Внутри в полумраке жужжали тысячи насекомых.



На песке были видны следы босых ног. Они вели от воды к дамбе. Отпечатки были широкие и глубокие. Они напоминали поступь животного. Мне стало страшно. Место было пустынным и диким. Где-то поблизости рокотала вода. Кто посещает эту таинственную бухту, этот укромный пляж?



Впереди меня на острове было тихо. И все же он казался мне опасным. Было тревожно, я чувствовал себя беззащитным, слабым и заброшенным. Но уйти не мог. Какая-то загадочная сила держала меня в прибрежном одиночестве. Я искал глазами кусты, куда бы спрятаться. А что, если кто-то следит за мной? Я бросился в колючую чащу, в укрытие. Мягкая земля была покрыта нежным пушистым мхом. Там, невидимый, притаившись, я наблюдал за островом.

Сначала ничего не было видно. Надо мной раскинулся тенистый свод листвы. Насекомые неустанно роились в воздухе. Иногда взлетала птица. Замедляясь на излучине пляжа, текла вода. Монотонно шло время, воздух становился теплее. Я задремал.

Должно быть, спал я долго.

Отчего проснулся, не знаю. Открыв глаза, я с удивлением обнаружил себя под кустом, когда солнце шло на убыль и приближался вечер. Казалось, вокруг ничего не изменилось. И все-таки, даже в глубине укрытия, я замер в ожидании чего-то необычного.

Вдруг на середине острова, сквозь крону деревьев, в небо потянулась струйка чистого голубого дыма. Остров обитаем. У меня забилось сердце. Я внимательно наблюдал за противоположным берегом, но напрасно. Никто не появился. Вскоре дым исчез, незаметно рассеялся в купах деревьев, будто его поглотила невидимая земля. От дыма не осталось и следа.

Наступил вечер. Я вышел из укрытия и вернулся на пляж.

То, что я обнаружил, ужаснуло меня. Рядом со старыми следами на песке появились новые, совсем еще свежие отпечатки ног. Итак, покуда я спал, кто-то прошел мимо моего укрытия.
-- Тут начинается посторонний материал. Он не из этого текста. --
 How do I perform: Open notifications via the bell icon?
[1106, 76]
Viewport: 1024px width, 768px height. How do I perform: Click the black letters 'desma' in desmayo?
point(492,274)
А вдруг меня заметили?



Наступила ночь. В зарослях камыша стало темно. Внезапно из камышей выпорхнула птица. Она громко закричала, и остров ответил ей жалобным стоном.

Я бросился бежать.

Домой я вернулся в кромешной темноте.

Как меня встретила тетя Мартина, можно себе представить.
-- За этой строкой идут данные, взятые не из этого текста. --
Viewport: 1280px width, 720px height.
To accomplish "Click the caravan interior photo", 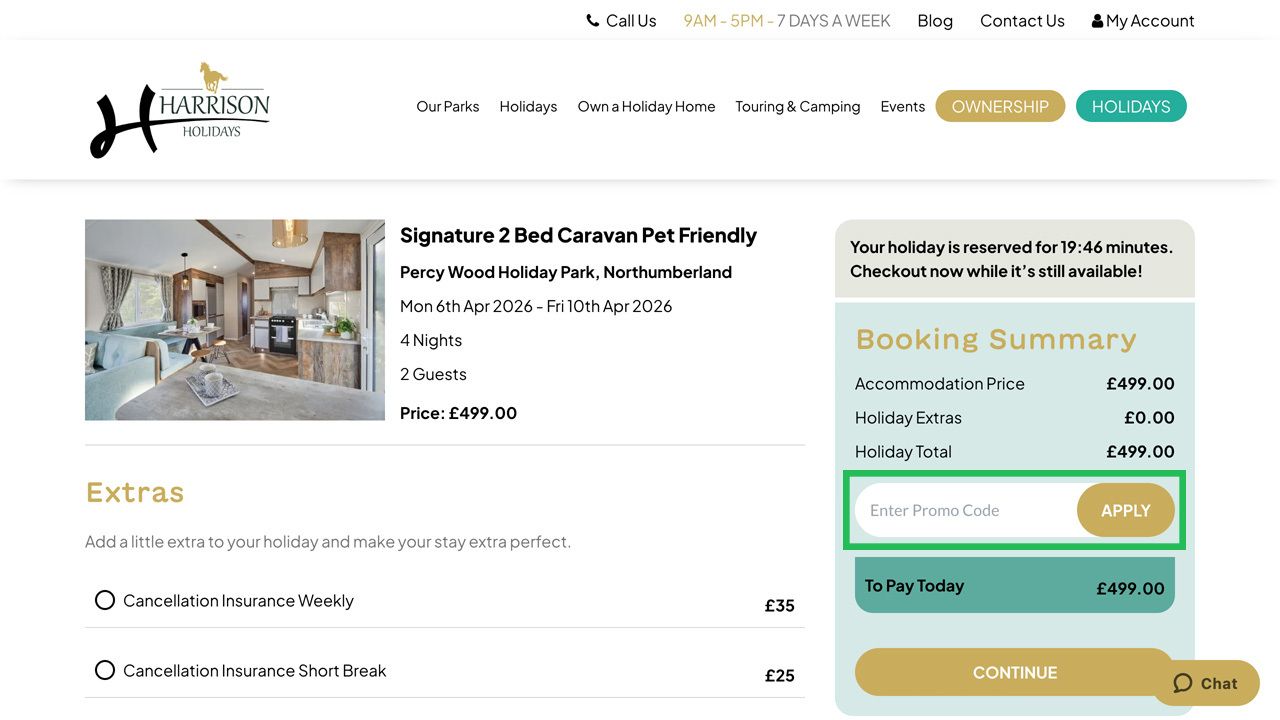I will tap(234, 319).
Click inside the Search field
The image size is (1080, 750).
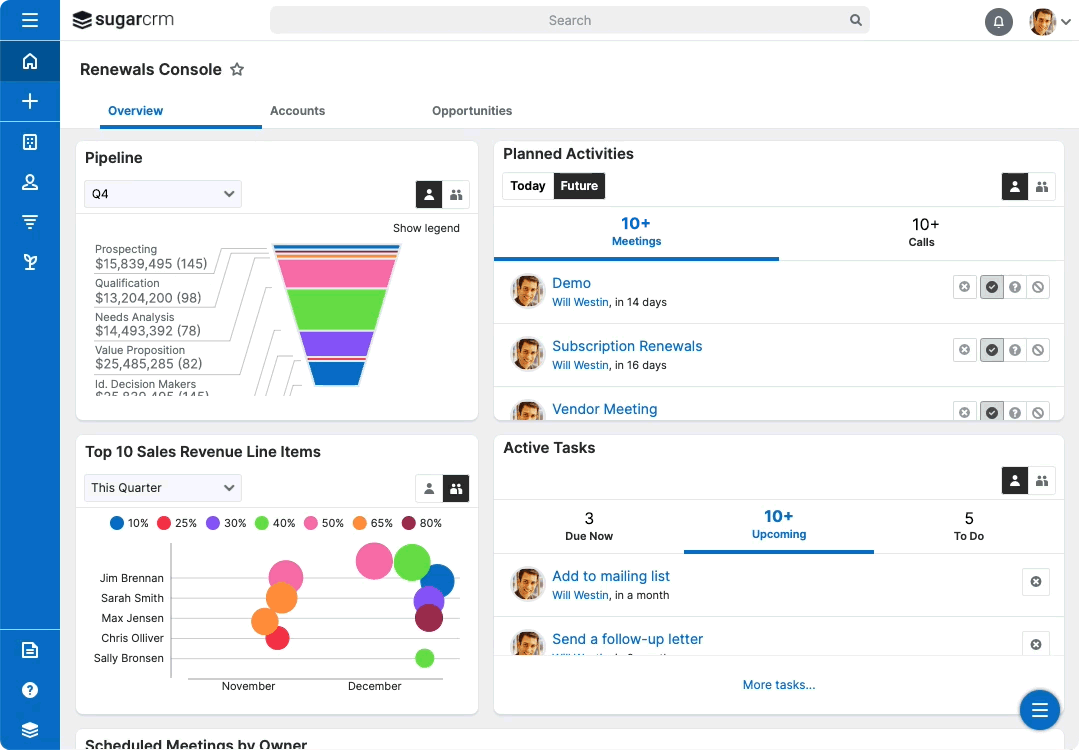pos(569,20)
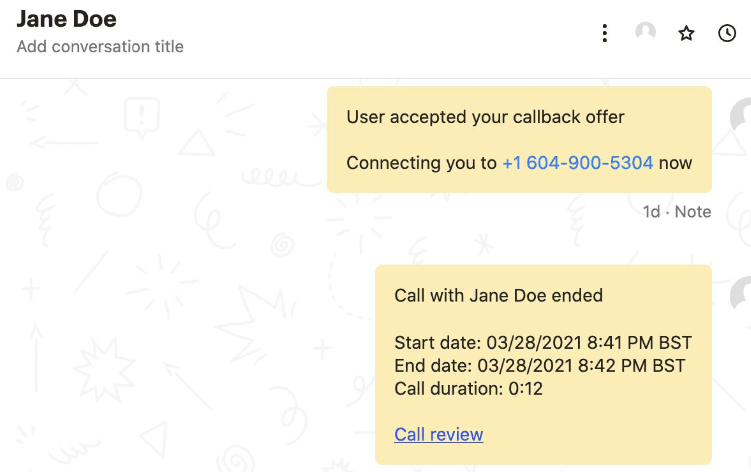Select the callback offer note bubble
Screen dimensions: 751x472
pos(519,139)
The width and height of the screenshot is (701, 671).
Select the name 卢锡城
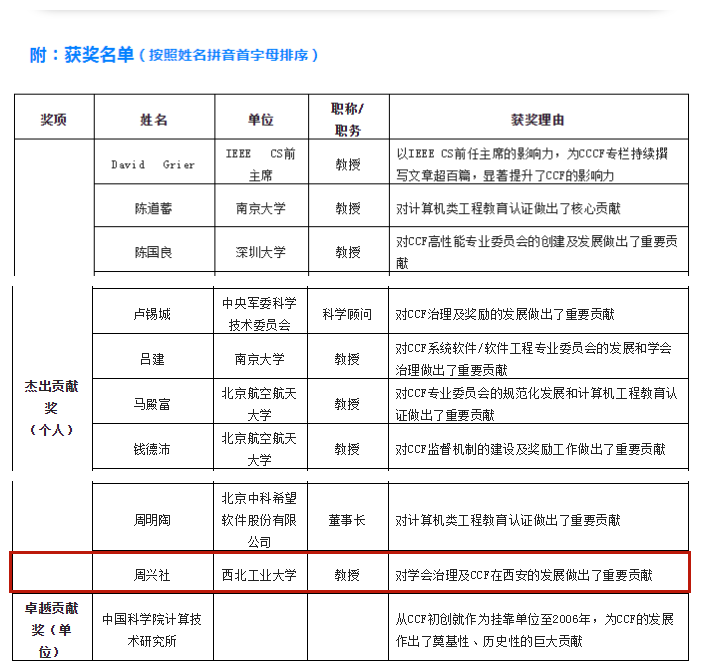[153, 314]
– Бродяжка! Чумазый! Перекати-поле!

Она меня обнюхала:

– От тебя пахнет илом. Боже! А прическа-то хороша!

У меня в волосах застряли листья и колючки.

– Иди причешись!

Пристыженный, я молча пошел причесываться. Я знал тетю Мартину. Покричит, поругается, но и только.

– Тебе не стыдно?

Да, мне было стыдно. Кому стыдно, тот молчит, и я молчал.



– А если я все расскажу отцу, а? Паскале, – (Паскале́, дорогой читатель, – это мое имя), – ты не представляешь, что он с тобой сделает!..

Я все прекрасно представлял, но я знал также и тетю Мартину, и все в ней говорило: «Озорник! Тебе повезло, что тетя Мартина питает слабость к скверному мальчишке Паскале! Ладно уж, в свое время твой отец и не такое проделывал!..»

Несмотря на сердитый вид, тетя Мартина сочувственно спросила:

– Ты, конечно, голоден?

Я признался, что голоден.

– Ну да! – ворчала она, беря в руки сковородку… – С семи утра ни крошки во рту!.. Бедолага! Держу пари, что у тебя кружится голова…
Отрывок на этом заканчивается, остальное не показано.